### [Supplied material]
►

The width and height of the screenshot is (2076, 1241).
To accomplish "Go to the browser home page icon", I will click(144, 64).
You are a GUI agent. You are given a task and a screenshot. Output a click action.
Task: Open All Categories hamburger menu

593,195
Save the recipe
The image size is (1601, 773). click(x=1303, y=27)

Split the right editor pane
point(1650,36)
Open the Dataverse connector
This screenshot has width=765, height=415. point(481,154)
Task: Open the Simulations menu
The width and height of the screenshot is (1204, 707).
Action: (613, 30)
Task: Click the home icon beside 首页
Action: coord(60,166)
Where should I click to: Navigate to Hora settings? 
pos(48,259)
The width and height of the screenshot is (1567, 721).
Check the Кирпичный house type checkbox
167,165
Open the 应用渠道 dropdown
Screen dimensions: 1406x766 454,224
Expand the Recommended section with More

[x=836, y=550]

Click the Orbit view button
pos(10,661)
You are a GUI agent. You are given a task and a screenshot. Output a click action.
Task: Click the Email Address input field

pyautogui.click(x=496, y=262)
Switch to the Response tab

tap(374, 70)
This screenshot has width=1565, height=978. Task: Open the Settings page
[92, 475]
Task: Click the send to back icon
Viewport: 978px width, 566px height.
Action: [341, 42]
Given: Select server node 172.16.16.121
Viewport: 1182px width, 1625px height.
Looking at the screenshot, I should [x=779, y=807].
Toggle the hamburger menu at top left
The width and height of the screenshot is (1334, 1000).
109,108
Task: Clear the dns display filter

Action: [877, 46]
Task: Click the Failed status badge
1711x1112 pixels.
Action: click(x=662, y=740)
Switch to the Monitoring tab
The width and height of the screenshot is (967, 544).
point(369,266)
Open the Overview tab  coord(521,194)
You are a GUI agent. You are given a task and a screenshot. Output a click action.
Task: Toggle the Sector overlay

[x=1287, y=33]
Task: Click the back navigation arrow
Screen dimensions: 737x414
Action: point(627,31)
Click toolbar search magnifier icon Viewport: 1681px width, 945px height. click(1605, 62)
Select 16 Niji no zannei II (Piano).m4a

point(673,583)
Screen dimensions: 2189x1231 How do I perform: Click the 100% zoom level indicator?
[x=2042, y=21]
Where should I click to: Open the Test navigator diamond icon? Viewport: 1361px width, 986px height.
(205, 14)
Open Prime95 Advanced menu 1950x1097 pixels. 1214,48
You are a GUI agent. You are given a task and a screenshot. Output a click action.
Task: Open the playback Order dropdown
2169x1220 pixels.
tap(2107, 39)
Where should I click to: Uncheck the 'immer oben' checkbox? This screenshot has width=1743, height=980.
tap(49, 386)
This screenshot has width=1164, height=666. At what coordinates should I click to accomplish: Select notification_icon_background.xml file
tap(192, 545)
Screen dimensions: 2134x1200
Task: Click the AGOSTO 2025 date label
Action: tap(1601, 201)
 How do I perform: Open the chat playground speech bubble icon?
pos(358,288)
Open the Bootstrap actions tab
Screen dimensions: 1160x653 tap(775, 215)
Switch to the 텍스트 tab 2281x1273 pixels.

◄

### [What the exercise asks]
The full set of records, transcribed exactly, is the answer.

### [Reply to the exercise]
The width and height of the screenshot is (2076, 1241).
To accomplish "Go to the browser home page icon", I will click(144, 64).
You are a GUI agent. You are given a task and a screenshot. Output a click action.
Task: Open All Categories hamburger menu

593,195
Save the recipe
The image size is (1601, 773). click(x=1303, y=27)

Split the right editor pane
point(1650,36)
Open the Dataverse connector
This screenshot has width=765, height=415. point(481,154)
Task: Open the Simulations menu
The width and height of the screenshot is (1204, 707).
Action: (613, 30)
Task: Click the home icon beside 首页
Action: coord(60,166)
Where should I click to: Navigate to Hora settings? 
pos(48,259)
The width and height of the screenshot is (1567, 721).
Check the Кирпичный house type checkbox
167,165
Open the 应用渠道 dropdown
Screen dimensions: 1406x766 454,224
Expand the Recommended section with More

[x=836, y=550]

Click the Orbit view button
pos(10,661)
You are a GUI agent. You are given a task and a screenshot. Output a click action.
Task: Click the Email Address input field

pyautogui.click(x=496, y=262)
Switch to the Response tab

tap(374, 70)
This screenshot has width=1565, height=978. Task: Open the Settings page
[92, 475]
Task: Click the send to back icon
Viewport: 978px width, 566px height.
Action: [341, 42]
Given: Select server node 172.16.16.121
Viewport: 1182px width, 1625px height.
Looking at the screenshot, I should [x=779, y=807].
Toggle the hamburger menu at top left
The width and height of the screenshot is (1334, 1000).
109,108
Task: Clear the dns display filter

Action: [877, 46]
Task: Click the Failed status badge
1711x1112 pixels.
Action: click(x=662, y=740)
Switch to the Monitoring tab
The width and height of the screenshot is (967, 544).
point(369,266)
Open the Overview tab  coord(521,194)
You are a GUI agent. You are given a task and a screenshot. Output a click action.
Task: Toggle the Sector overlay

[x=1287, y=33]
Task: Click the back navigation arrow
Screen dimensions: 737x414
Action: point(627,31)
Click toolbar search magnifier icon Viewport: 1681px width, 945px height. click(1605, 62)
Select 16 Niji no zannei II (Piano).m4a

point(673,583)
Screen dimensions: 2189x1231 How do I perform: Click the 100% zoom level indicator?
[x=2042, y=21]
Where should I click to: Open the Test navigator diamond icon? Viewport: 1361px width, 986px height.
(205, 14)
Open Prime95 Advanced menu 1950x1097 pixels. 1214,48
You are a GUI agent. You are given a task and a screenshot. Output a click action.
Task: Open the playback Order dropdown
2169x1220 pixels.
tap(2107, 39)
Where should I click to: Uncheck the 'immer oben' checkbox? This screenshot has width=1743, height=980.
tap(49, 386)
This screenshot has width=1164, height=666. At what coordinates should I click to accomplish: Select notification_icon_background.xml file
tap(192, 545)
Screen dimensions: 2134x1200
Task: Click the AGOSTO 2025 date label
Action: tap(1601, 201)
 How do I perform: Open the chat playground speech bubble icon?
pos(358,288)
Open the Bootstrap actions tab
Screen dimensions: 1160x653 tap(775, 215)
Switch to the 텍스트 tab 2281x1273 pixels.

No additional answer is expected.